1. STAGED REALITY SURGICAL SIMULATORS
Allow residents to practice complex surgical skills
over and over the way you would practice
swinging a golf club or playing a musical instrument
2. Present day surgical skills training continues to rely on the
apprenticeship model where surgery is taught in the operating
room during actual operations. The demands for higher
operating room throughput, heavy scrutiny of operative
results, and increasing case complexity has significantly
hampered the ability of surgical educators to produce capable
surgeons with this model. In 2011, approximately 31% of
cardiothoracic (CT) surgery residents failed their medical
board examinations.
Allow residents to practice complex surgical skills
over and over the way you would practice
swinging a golf club or playing a musical instrument
STAGED REALITY SURGICAL SIMULATORS
3. Richard H. Feins, M.D., then Chair of the American Board of
Thoracic Surgery, after much study and
consultation, concluded that CT surgery training, being taught
solely as apprenticeship education in the operating room and
not a curriculum-based education, was no longer able to
produce the best and safest surgeons.
Dr. Feins proposed a structured curriculum that would guide
the residents through each possible surgical event that they
would encounter in practice via a step-by-step process with
planned increases in difficulty and complexity.

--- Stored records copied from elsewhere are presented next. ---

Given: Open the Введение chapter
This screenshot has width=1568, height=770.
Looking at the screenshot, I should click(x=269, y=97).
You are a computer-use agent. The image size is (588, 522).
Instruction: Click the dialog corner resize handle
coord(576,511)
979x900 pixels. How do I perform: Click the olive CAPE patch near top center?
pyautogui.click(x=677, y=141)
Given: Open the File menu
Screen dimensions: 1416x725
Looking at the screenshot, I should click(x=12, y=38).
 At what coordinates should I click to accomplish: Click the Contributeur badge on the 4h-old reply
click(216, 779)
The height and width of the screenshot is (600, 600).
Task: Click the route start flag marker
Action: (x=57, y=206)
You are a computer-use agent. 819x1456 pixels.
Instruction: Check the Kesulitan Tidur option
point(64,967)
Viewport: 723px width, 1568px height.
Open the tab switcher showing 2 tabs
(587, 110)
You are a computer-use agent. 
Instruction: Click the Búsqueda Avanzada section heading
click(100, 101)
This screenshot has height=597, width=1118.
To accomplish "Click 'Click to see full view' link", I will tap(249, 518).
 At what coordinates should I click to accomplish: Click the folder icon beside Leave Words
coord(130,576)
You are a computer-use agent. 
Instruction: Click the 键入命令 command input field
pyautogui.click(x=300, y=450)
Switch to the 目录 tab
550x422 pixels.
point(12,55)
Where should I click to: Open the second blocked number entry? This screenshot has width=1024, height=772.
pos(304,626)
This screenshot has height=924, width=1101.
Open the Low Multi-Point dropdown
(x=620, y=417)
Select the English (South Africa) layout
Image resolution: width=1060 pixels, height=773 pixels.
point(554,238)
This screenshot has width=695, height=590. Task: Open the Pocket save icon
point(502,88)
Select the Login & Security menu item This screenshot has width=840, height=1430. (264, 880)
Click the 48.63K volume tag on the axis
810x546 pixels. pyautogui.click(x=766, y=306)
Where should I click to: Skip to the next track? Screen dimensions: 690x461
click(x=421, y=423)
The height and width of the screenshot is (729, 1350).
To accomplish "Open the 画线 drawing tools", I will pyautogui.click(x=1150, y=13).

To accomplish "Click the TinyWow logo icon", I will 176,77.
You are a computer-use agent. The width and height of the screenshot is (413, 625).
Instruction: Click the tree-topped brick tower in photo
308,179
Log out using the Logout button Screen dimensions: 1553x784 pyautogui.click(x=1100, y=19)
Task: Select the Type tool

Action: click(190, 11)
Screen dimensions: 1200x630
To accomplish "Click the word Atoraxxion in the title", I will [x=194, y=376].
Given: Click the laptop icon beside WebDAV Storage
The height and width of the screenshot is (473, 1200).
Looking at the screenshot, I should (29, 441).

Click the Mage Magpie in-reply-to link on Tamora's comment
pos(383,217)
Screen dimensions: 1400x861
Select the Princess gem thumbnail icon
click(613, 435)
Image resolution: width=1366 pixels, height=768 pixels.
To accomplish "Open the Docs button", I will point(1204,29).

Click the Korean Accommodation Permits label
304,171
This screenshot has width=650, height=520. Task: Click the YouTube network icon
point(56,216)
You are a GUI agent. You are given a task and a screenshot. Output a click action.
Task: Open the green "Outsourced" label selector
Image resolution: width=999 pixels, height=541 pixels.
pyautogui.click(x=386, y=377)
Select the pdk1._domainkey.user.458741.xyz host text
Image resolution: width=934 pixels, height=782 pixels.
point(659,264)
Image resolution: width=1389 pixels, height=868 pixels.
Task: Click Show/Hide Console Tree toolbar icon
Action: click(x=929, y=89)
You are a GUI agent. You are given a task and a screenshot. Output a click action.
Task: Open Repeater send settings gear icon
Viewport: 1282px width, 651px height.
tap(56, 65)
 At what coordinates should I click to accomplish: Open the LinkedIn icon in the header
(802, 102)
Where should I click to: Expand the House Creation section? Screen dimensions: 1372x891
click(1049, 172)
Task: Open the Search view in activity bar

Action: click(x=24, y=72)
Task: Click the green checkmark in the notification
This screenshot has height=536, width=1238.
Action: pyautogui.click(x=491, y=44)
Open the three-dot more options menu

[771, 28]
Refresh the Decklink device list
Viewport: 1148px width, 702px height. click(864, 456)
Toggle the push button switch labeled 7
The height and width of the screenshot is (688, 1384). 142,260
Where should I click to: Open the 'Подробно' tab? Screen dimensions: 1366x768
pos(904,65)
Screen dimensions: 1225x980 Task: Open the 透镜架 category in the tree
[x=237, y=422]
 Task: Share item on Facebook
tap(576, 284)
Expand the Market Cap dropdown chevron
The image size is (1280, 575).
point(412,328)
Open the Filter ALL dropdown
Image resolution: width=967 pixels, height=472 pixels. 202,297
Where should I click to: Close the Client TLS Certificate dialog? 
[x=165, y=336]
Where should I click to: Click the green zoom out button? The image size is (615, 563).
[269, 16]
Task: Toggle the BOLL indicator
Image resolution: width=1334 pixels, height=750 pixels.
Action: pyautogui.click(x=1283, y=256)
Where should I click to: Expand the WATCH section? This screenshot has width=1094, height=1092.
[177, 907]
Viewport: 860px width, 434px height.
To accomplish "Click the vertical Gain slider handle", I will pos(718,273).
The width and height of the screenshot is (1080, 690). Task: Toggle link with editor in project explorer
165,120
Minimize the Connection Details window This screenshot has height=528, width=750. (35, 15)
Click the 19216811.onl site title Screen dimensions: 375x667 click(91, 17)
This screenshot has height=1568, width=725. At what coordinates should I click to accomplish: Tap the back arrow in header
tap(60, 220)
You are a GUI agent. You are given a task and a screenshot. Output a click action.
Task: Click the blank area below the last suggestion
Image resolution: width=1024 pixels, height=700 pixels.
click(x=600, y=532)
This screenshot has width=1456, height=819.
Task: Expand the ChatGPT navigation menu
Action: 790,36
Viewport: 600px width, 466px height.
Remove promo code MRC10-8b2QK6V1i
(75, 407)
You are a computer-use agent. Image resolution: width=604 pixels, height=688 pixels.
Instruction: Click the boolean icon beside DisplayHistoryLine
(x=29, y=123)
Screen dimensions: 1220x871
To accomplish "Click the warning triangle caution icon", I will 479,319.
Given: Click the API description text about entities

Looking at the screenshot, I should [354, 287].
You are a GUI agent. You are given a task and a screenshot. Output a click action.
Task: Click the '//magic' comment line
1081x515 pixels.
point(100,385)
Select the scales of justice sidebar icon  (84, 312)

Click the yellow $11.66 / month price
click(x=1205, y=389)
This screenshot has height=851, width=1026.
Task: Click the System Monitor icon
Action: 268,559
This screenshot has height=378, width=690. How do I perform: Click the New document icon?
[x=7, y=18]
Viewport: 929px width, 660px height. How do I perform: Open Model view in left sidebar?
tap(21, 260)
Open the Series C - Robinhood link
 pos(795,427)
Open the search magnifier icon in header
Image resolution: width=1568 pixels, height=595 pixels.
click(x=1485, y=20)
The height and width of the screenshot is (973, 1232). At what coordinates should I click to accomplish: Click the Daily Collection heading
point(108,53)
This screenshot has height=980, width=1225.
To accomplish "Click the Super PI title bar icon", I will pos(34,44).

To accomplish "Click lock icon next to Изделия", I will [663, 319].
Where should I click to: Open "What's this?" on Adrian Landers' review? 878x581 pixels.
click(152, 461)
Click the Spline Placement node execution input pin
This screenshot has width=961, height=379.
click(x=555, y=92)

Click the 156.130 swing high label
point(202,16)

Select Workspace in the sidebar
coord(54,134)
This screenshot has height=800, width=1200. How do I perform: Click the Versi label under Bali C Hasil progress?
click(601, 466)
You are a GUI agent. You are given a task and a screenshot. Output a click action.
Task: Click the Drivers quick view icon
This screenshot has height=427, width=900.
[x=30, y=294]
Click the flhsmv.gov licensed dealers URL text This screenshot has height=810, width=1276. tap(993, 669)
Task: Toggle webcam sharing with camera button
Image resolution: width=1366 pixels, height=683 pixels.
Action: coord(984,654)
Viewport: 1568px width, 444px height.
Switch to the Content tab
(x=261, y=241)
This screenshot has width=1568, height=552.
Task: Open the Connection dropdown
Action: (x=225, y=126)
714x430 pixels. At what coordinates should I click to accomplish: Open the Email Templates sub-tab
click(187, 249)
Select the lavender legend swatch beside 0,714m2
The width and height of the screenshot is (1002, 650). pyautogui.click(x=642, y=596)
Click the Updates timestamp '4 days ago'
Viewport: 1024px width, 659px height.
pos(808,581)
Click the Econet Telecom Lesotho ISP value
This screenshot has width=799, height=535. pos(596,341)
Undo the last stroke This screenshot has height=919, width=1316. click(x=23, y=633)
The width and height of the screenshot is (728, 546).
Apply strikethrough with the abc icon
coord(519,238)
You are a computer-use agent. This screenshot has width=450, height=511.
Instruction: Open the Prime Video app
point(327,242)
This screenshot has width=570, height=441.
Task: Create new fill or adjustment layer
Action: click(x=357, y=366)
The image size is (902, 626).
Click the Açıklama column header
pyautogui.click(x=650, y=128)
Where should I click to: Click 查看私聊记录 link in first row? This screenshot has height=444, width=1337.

This would only
be possible if there were a way for the students to learn in an
educationally sound environment operating on real tissue in
realistic operating circumstances.
4. Kindheart (KH) has developed a broad set of techniques to
animate animal organs and place them into human
mannequins with extreme fidelity. The mannequins are
draped as in real surgery and placed on an operating table
with the lights and sounds of the operating room arranged to
achieve Staged Reality™.
KH simulators allow residents to practice complex surgical
skills over and over the way you would practice swinging a golf
club or playing a musical instrument. Through
practice, training, and coaching in a controlled
environment, the medical resident is able to gain confidence
and competence before moving into an actual operating room
with a real human patient. While not easily quantified, it is
easy to see how this will improve patient safety and reduce
medical costs.
5. KH is a medical education company specializing in surgery
simulation systems using proprietary, animated animal organ
systems to teach curriculum-driven, real-world procedures and
proper responses to adverse events, enabling training and
practice that would be impossible or require surgery on
animals.
Operations using KH systems have been judged by leading
cardiothoracic surgeons to be indistinguishable from
operations performed on live animals, and, in some
cases, humans. Over 350 CT surgeons have operated on
KindHeart simulators, with 91% rating their experience as
“very or extremely helpful.” By eliminating the need to operate
on live animals, medical schools and medical device
companies avoid much of the criticism from animal rights
activists in addition to significantly lowering costs, greatly
expanding portability and dramatically increasing flexibility.